Return every line of the data exactly as it appears.

Dataset records
╔══

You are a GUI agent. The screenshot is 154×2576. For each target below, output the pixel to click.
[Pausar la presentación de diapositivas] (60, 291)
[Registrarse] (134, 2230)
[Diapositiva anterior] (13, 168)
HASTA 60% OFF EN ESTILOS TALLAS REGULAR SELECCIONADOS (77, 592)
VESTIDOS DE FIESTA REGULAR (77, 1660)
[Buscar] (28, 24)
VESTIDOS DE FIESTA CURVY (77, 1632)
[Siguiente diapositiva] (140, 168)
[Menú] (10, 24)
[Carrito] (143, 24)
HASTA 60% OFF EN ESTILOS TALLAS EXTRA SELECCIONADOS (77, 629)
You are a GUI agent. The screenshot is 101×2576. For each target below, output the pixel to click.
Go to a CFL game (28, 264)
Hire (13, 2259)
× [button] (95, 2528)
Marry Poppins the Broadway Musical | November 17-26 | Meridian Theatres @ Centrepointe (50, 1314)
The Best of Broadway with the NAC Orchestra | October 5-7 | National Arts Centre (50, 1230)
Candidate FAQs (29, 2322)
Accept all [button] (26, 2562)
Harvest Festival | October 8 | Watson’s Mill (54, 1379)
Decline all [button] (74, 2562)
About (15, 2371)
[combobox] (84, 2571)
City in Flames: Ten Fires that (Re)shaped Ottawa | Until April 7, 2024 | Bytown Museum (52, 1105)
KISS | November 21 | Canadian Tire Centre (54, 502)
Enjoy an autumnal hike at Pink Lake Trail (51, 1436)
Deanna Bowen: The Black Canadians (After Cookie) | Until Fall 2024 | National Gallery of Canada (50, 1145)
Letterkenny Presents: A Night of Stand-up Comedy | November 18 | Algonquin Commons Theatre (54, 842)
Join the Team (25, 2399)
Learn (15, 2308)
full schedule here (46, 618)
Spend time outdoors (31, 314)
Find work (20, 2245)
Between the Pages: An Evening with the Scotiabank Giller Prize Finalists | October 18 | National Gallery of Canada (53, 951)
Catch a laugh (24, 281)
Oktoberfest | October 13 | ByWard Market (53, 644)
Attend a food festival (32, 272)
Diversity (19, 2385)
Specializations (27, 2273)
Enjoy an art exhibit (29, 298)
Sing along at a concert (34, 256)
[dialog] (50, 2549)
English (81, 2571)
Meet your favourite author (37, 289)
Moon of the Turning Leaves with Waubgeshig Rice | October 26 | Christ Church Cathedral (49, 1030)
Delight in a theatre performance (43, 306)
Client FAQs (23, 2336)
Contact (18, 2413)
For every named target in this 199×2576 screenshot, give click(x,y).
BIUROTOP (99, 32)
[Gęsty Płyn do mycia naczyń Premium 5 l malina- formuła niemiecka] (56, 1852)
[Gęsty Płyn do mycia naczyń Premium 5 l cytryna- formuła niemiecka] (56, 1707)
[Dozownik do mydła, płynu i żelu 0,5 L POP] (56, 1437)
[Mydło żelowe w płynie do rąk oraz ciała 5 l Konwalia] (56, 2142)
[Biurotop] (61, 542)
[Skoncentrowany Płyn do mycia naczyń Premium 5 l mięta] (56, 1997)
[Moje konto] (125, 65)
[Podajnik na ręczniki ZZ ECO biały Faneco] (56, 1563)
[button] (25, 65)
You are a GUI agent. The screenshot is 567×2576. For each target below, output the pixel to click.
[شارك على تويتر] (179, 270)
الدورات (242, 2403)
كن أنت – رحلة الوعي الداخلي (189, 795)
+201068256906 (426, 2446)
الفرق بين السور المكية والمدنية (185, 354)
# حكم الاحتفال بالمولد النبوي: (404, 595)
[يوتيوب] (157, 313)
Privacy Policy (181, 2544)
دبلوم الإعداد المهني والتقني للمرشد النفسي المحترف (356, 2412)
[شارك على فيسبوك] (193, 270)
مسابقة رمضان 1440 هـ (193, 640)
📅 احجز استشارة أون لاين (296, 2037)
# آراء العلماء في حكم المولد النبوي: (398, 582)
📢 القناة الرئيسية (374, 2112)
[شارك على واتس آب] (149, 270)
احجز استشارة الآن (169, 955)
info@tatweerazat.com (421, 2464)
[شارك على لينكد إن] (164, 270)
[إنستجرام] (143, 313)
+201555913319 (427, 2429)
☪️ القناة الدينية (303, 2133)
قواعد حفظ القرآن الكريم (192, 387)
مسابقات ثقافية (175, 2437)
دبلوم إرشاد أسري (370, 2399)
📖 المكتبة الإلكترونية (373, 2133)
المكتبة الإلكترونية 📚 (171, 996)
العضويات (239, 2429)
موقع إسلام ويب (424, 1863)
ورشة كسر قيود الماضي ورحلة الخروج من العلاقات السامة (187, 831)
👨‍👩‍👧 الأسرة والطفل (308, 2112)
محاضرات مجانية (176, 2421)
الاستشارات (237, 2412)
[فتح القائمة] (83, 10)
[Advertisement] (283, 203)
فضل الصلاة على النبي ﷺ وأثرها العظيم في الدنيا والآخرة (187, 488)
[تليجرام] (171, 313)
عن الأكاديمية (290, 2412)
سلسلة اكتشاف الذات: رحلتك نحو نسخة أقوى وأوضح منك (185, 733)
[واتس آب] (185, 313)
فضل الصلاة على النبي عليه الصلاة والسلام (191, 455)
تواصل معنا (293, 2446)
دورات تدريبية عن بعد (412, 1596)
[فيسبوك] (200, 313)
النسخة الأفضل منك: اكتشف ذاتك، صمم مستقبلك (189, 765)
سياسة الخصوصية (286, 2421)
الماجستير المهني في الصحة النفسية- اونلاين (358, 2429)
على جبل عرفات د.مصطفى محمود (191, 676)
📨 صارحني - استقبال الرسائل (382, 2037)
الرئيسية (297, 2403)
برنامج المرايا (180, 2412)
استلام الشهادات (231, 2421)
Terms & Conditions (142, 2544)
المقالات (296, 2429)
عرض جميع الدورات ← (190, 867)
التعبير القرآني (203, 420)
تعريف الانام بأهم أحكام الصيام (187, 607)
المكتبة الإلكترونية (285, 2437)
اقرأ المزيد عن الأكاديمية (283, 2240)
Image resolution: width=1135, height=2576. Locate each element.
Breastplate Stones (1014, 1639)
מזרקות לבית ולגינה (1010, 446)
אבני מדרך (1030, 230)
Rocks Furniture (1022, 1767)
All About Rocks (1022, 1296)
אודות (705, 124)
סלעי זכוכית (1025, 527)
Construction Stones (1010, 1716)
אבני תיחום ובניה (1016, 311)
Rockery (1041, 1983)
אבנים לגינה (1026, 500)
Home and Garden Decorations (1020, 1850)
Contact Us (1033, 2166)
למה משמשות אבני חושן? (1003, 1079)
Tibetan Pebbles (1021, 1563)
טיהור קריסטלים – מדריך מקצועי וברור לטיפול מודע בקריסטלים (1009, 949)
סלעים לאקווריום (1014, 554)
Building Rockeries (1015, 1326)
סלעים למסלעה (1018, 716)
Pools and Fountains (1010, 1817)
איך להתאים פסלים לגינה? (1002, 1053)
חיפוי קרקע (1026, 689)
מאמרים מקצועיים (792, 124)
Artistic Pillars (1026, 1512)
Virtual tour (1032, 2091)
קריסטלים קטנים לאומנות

╚══

| Expected output |
You are a GUI agent. The screenshot is 154×2576. For each target below, output the pixel to click.
[Pausar la presentación de diapositivas] (60, 291)
[Registrarse] (134, 2230)
[Diapositiva anterior] (13, 168)
HASTA 60% OFF EN ESTILOS TALLAS REGULAR SELECCIONADOS (77, 592)
VESTIDOS DE FIESTA REGULAR (77, 1660)
[Buscar] (28, 24)
VESTIDOS DE FIESTA CURVY (77, 1632)
[Siguiente diapositiva] (140, 168)
[Menú] (10, 24)
[Carrito] (143, 24)
HASTA 60% OFF EN ESTILOS TALLAS EXTRA SELECCIONADOS (77, 629)
You are a GUI agent. The screenshot is 101×2576. For each target below, output the pixel to click.
Go to a CFL game (28, 264)
Hire (13, 2259)
× [button] (95, 2528)
Marry Poppins the Broadway Musical | November 17-26 | Meridian Theatres @ Centrepointe (50, 1314)
The Best of Broadway with the NAC Orchestra | October 5-7 | National Arts Centre (50, 1230)
Candidate FAQs (29, 2322)
Accept all [button] (26, 2562)
Harvest Festival | October 8 | Watson’s Mill (54, 1379)
Decline all [button] (74, 2562)
About (15, 2371)
[combobox] (84, 2571)
City in Flames: Ten Fires that (Re)shaped Ottawa | Until April 7, 2024 | Bytown Museum (52, 1105)
KISS | November 21 | Canadian Tire Centre (54, 502)
Enjoy an autumnal hike at Pink Lake Trail (51, 1436)
Deanna Bowen: The Black Canadians (After Cookie) | Until Fall 2024 | National Gallery of Canada (50, 1145)
Letterkenny Presents: A Night of Stand-up Comedy | November 18 | Algonquin Commons Theatre (54, 842)
Join the Team (25, 2399)
Learn (15, 2308)
full schedule here (46, 618)
Spend time outdoors (31, 314)
Find work (20, 2245)
Between the Pages: An Evening with the Scotiabank Giller Prize Finalists | October 18 | National Gallery of Canada (53, 951)
Catch a laugh (24, 281)
Oktoberfest | October 13 | ByWard Market (53, 644)
Attend a food festival (32, 272)
Diversity (19, 2385)
Specializations (27, 2273)
Enjoy an art exhibit (29, 298)
Sing along at a concert (34, 256)
[dialog] (50, 2549)
English (81, 2571)
Meet your favourite author (37, 289)
Moon of the Turning Leaves with Waubgeshig Rice | October 26 | Christ Church Cathedral (49, 1030)
Delight in a theatre performance (43, 306)
Client FAQs (23, 2336)
Contact (18, 2413)
For every named target in this 199×2576 screenshot, give click(x,y).
BIUROTOP (99, 32)
[Gęsty Płyn do mycia naczyń Premium 5 l malina- formuła niemiecka] (56, 1852)
[Gęsty Płyn do mycia naczyń Premium 5 l cytryna- formuła niemiecka] (56, 1707)
[Dozownik do mydła, płynu i żelu 0,5 L POP] (56, 1437)
[Mydło żelowe w płynie do rąk oraz ciała 5 l Konwalia] (56, 2142)
[Biurotop] (61, 542)
[Skoncentrowany Płyn do mycia naczyń Premium 5 l mięta] (56, 1997)
[Moje konto] (125, 65)
[Podajnik na ręczniki ZZ ECO biały Faneco] (56, 1563)
[button] (25, 65)
You are a GUI agent. The screenshot is 567×2576. For each target below, output the pixel to click.
[شارك على تويتر] (179, 270)
الدورات (242, 2403)
كن أنت – رحلة الوعي الداخلي (189, 795)
+201068256906 (426, 2446)
الفرق بين السور المكية والمدنية (185, 354)
# حكم الاحتفال بالمولد النبوي: (404, 595)
[يوتيوب] (157, 313)
Privacy Policy (181, 2544)
دبلوم الإعداد المهني والتقني للمرشد النفسي المحترف (356, 2412)
[شارك على فيسبوك] (193, 270)
مسابقة رمضان 1440 هـ (193, 640)
📅 احجز استشارة أون لاين (296, 2037)
# آراء العلماء في حكم المولد النبوي: (398, 582)
📢 القناة الرئيسية (374, 2112)
[شارك على واتس آب] (149, 270)
احجز استشارة الآن (169, 955)
info@tatweerazat.com (421, 2464)
[شارك على لينكد إن] (164, 270)
[إنستجرام] (143, 313)
+201555913319 (427, 2429)
☪️ القناة الدينية (303, 2133)
قواعد حفظ القرآن الكريم (192, 387)
مسابقات ثقافية (175, 2437)
دبلوم إرشاد أسري (370, 2399)
📖 المكتبة الإلكترونية (373, 2133)
المكتبة الإلكترونية 📚 (171, 996)
العضويات (239, 2429)
موقع إسلام ويب (424, 1863)
ورشة كسر قيود الماضي ورحلة الخروج من العلاقات السامة (187, 831)
👨‍👩‍👧 الأسرة والطفل (308, 2112)
محاضرات مجانية (176, 2421)
الاستشارات (237, 2412)
[فتح القائمة] (83, 10)
[Advertisement] (283, 203)
فضل الصلاة على النبي ﷺ وأثرها العظيم في الدنيا والآخرة (187, 488)
[تليجرام] (171, 313)
عن الأكاديمية (290, 2412)
سلسلة اكتشاف الذات: رحلتك نحو نسخة أقوى وأوضح منك (185, 733)
[واتس آب] (185, 313)
فضل الصلاة على النبي عليه الصلاة والسلام (191, 455)
تواصل معنا (293, 2446)
دورات تدريبية عن بعد (412, 1596)
[فيسبوك] (200, 313)
النسخة الأفضل منك: اكتشف ذاتك، صمم مستقبلك (189, 765)
سياسة الخصوصية (286, 2421)
الماجستير المهني في الصحة النفسية- اونلاين (358, 2429)
على جبل عرفات د.مصطفى محمود (191, 676)
📨 صارحني - استقبال الرسائل (382, 2037)
الرئيسية (297, 2403)
برنامج المرايا (180, 2412)
استلام الشهادات (231, 2421)
Terms & Conditions (142, 2544)
المقالات (296, 2429)
عرض جميع الدورات ← (190, 867)
التعبير القرآني (203, 420)
تعريف الانام بأهم أحكام الصيام (187, 607)
المكتبة الإلكترونية (285, 2437)
اقرأ المزيد عن الأكاديمية (283, 2240)
Image resolution: width=1135, height=2576. Locate each element.
Breastplate Stones (1014, 1639)
מזרקות לבית ולגינה (1010, 446)
אבני מדרך (1030, 230)
Rocks Furniture (1022, 1767)
All About Rocks (1022, 1296)
אודות (705, 124)
סלעי זכוכית (1025, 527)
Construction Stones (1010, 1716)
אבני תיחום ובניה (1016, 311)
Rockery (1041, 1983)
אבנים לגינה (1026, 500)
Home and Garden Decorations (1020, 1850)
Contact Us (1033, 2166)
למה משמשות אבני חושן? (1003, 1079)
Tibetan Pebbles (1021, 1563)
טיהור קריסטלים – מדריך מקצועי וברור לטיפול מודע בקריסטלים (1009, 949)
סלעים לאקווריום (1014, 554)
Building Rockeries (1015, 1326)
סלעים למסלעה (1018, 716)
Pools and Fountains (1010, 1817)
איך להתאים פסלים לגינה? (1002, 1053)
חיפוי קרקע (1026, 689)
מאמרים מקצועיים (792, 124)
Artistic Pillars (1026, 1512)
Virtual tour (1032, 2091)
קריסטלים קטנים לאומנות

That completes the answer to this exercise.